# Start of DATA TO USE
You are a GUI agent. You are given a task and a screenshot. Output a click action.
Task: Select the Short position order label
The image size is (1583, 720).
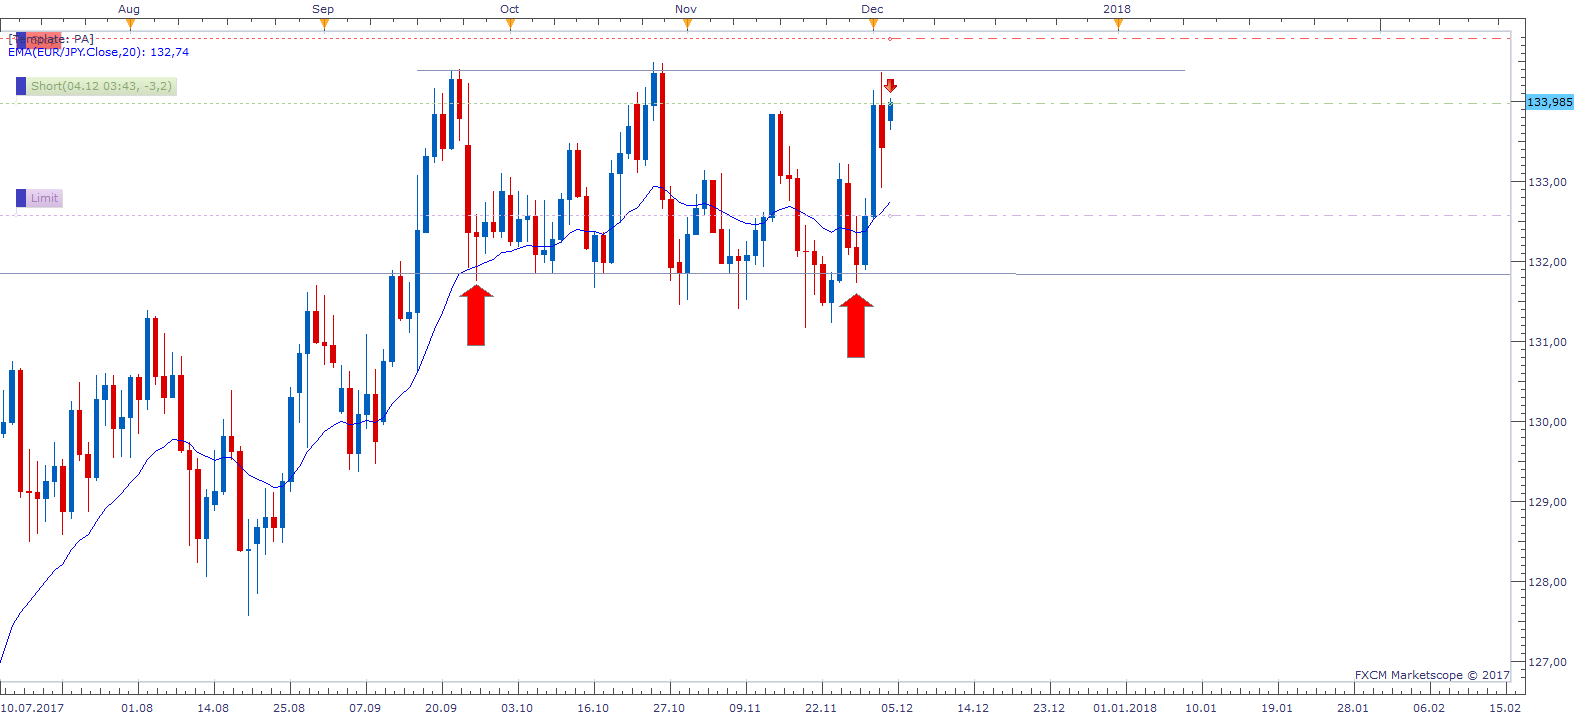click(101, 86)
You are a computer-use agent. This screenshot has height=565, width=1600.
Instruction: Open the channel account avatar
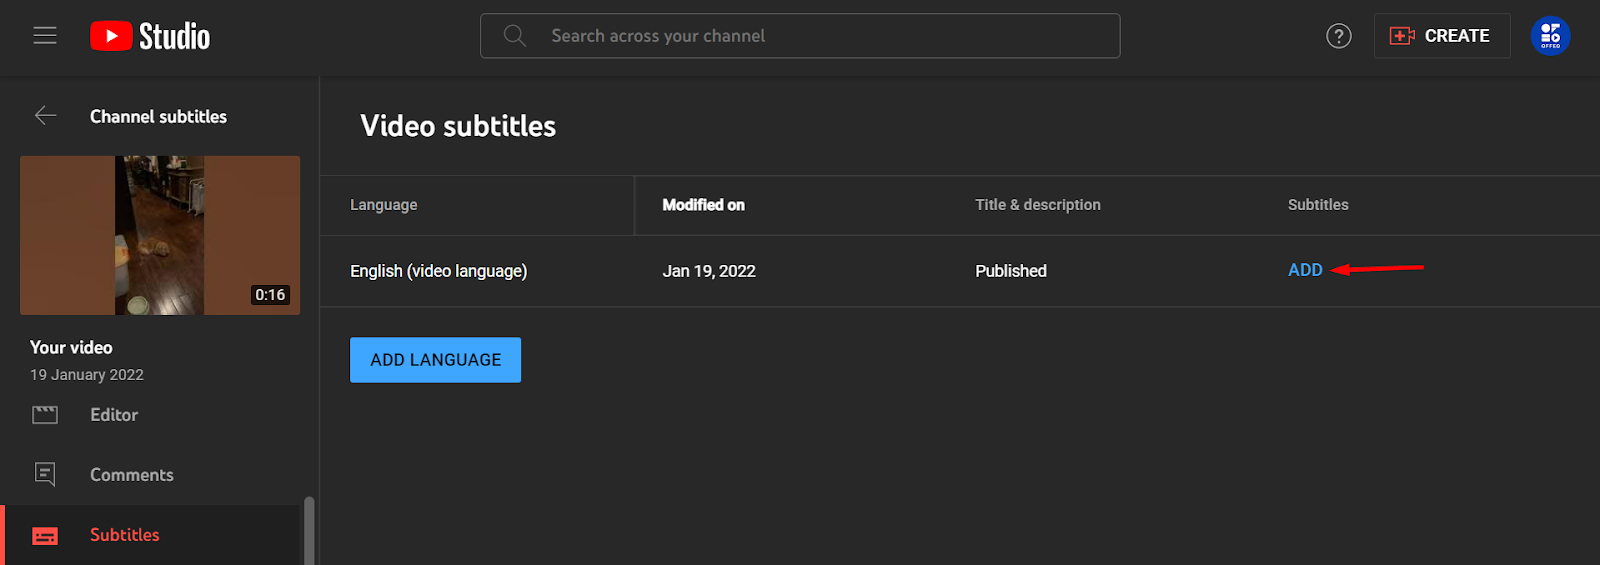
# End of DATA TO USE
### PROMPT
Find each line of the listing above that contains the string "agent" with the same capitalization, and copy those lines out in full.

### TASK SOLUTION
You are a GUI agent. You are given a task and a screenshot. Output a click action.
You are a computer-use agent. This screenshot has height=565, width=1600.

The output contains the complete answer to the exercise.